- **Exercise aim**: Copy out the lines from the first one through the line containing "Image resolution: width=1226", renaming "computer-use agent" to "GUI agent" everywhere it appears and changing nothing else.

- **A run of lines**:
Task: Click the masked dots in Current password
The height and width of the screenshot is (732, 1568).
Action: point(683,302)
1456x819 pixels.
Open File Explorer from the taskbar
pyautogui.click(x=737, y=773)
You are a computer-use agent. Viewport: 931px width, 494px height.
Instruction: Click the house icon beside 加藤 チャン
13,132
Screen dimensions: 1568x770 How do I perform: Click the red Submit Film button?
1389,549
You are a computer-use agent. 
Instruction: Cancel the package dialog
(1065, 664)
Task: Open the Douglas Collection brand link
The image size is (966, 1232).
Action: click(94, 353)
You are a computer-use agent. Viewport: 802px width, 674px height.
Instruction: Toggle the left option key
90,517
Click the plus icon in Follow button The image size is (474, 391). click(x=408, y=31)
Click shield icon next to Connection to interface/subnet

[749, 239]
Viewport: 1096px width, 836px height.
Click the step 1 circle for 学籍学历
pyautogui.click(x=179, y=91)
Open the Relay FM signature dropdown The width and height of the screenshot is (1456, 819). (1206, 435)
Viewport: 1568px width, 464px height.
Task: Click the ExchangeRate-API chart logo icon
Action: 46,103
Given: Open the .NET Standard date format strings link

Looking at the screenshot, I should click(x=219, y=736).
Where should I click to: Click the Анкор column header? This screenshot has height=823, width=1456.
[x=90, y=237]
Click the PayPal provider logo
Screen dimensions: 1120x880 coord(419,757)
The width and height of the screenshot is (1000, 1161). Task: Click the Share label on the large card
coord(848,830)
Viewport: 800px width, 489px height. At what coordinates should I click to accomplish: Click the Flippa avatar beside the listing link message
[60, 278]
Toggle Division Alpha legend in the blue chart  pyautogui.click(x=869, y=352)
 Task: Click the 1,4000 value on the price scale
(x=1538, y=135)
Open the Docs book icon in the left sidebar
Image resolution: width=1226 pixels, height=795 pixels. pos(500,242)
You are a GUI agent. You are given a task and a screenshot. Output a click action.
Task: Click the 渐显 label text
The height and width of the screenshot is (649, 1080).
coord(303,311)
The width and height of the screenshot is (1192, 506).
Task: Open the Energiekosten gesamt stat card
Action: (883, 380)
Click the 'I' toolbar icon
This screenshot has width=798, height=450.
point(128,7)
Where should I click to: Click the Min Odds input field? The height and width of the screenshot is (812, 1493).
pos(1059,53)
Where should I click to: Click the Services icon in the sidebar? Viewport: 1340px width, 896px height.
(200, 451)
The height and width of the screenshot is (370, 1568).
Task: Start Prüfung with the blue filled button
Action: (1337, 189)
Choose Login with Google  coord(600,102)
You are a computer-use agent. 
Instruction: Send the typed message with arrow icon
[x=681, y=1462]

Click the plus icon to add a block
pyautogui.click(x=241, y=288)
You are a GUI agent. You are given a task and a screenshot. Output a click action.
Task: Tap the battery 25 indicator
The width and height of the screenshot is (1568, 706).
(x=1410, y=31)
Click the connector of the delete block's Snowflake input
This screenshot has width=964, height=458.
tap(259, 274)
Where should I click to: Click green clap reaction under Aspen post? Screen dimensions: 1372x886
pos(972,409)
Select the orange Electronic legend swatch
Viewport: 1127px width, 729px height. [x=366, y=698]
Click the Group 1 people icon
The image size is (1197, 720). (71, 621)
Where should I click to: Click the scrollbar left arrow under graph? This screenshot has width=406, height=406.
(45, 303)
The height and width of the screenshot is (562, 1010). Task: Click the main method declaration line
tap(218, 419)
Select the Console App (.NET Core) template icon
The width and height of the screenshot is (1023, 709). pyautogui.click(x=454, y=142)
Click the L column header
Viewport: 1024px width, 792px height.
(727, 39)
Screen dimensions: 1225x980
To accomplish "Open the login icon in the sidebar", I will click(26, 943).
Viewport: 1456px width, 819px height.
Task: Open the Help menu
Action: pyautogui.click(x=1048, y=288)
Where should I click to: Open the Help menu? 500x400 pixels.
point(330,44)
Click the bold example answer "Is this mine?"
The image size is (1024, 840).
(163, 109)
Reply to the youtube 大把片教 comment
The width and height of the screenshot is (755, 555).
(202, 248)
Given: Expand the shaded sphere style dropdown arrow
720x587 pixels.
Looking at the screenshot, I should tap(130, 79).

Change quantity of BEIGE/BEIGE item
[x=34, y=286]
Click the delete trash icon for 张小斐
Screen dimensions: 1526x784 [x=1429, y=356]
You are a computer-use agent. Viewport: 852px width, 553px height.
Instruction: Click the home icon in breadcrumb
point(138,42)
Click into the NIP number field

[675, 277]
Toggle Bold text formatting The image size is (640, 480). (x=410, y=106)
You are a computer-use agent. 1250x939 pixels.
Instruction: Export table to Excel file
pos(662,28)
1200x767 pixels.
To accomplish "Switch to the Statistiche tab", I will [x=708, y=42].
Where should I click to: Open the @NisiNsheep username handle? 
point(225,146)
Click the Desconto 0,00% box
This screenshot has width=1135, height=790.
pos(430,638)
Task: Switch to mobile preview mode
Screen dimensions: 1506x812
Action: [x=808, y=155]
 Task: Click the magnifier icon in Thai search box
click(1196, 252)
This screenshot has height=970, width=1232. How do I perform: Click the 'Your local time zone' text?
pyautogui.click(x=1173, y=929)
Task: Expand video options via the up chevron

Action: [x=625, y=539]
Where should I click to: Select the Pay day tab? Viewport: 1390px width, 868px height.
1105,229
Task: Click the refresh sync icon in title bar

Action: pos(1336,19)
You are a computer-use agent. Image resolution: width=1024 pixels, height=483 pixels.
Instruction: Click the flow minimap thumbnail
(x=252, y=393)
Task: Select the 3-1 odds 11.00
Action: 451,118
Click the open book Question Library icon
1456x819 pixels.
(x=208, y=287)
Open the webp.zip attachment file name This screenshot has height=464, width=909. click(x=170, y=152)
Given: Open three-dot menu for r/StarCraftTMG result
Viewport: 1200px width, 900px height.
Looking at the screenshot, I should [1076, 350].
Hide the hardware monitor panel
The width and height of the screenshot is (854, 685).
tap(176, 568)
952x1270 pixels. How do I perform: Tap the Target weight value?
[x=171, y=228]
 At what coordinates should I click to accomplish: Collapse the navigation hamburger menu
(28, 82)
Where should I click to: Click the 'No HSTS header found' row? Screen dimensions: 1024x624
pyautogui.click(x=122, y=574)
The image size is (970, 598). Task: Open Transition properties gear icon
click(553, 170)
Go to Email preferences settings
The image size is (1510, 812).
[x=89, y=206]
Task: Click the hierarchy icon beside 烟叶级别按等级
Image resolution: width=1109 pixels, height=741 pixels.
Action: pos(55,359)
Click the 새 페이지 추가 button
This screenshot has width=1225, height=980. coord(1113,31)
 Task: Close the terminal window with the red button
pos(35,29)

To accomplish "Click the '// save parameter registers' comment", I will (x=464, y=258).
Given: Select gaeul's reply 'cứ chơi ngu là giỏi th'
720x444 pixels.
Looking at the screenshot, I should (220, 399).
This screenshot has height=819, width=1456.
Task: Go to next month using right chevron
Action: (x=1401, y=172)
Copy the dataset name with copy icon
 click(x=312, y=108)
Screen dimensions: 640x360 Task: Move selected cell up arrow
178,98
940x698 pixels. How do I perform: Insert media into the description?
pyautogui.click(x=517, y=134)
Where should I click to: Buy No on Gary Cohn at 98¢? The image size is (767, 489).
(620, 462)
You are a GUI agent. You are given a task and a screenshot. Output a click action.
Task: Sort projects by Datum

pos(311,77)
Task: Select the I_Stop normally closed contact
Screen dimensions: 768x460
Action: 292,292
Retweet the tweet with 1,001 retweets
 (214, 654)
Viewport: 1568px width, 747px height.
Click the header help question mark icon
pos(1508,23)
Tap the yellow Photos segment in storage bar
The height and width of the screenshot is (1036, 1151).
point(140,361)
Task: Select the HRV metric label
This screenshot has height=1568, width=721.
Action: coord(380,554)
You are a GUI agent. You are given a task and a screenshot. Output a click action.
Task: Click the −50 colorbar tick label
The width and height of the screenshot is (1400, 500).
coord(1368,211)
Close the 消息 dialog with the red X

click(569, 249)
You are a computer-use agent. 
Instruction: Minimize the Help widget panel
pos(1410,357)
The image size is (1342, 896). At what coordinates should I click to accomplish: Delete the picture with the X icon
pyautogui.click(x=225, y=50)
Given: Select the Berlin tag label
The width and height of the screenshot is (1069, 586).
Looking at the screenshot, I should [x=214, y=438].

- **Exercise output**:
Task: Click the masked dots in Current password
The height and width of the screenshot is (732, 1568).
Action: point(683,302)
1456x819 pixels.
Open File Explorer from the taskbar
pyautogui.click(x=737, y=773)
You are a GUI agent. Viewport: 931px width, 494px height.
Instruction: Click the house icon beside 加藤 チャン
13,132
Screen dimensions: 1568x770 How do I perform: Click the red Submit Film button?
1389,549
You are a GUI agent. 
Instruction: Cancel the package dialog
(1065, 664)
Task: Open the Douglas Collection brand link
The image size is (966, 1232).
Action: click(94, 353)
You are a GUI agent. Viewport: 802px width, 674px height.
Instruction: Toggle the left option key
90,517
Click the plus icon in Follow button The image size is (474, 391). click(x=408, y=31)
Click shield icon next to Connection to interface/subnet

[749, 239]
Viewport: 1096px width, 836px height.
Click the step 1 circle for 学籍学历
pyautogui.click(x=179, y=91)
Open the Relay FM signature dropdown The width and height of the screenshot is (1456, 819). (1206, 435)
Viewport: 1568px width, 464px height.
Task: Click the ExchangeRate-API chart logo icon
Action: 46,103
Given: Open the .NET Standard date format strings link

Looking at the screenshot, I should click(x=219, y=736).
Where should I click to: Click the Анкор column header? This screenshot has height=823, width=1456.
[x=90, y=237]
Click the PayPal provider logo
Screen dimensions: 1120x880 coord(419,757)
The width and height of the screenshot is (1000, 1161). Task: Click the Share label on the large card
coord(848,830)
Viewport: 800px width, 489px height. At what coordinates should I click to accomplish: Click the Flippa avatar beside the listing link message
[60, 278]
Toggle Division Alpha legend in the blue chart  pyautogui.click(x=869, y=352)
 Task: Click the 1,4000 value on the price scale
(x=1538, y=135)
Open the Docs book icon in the left sidebar
Image resolution: width=1226 pixels, height=795 pixels. pos(500,242)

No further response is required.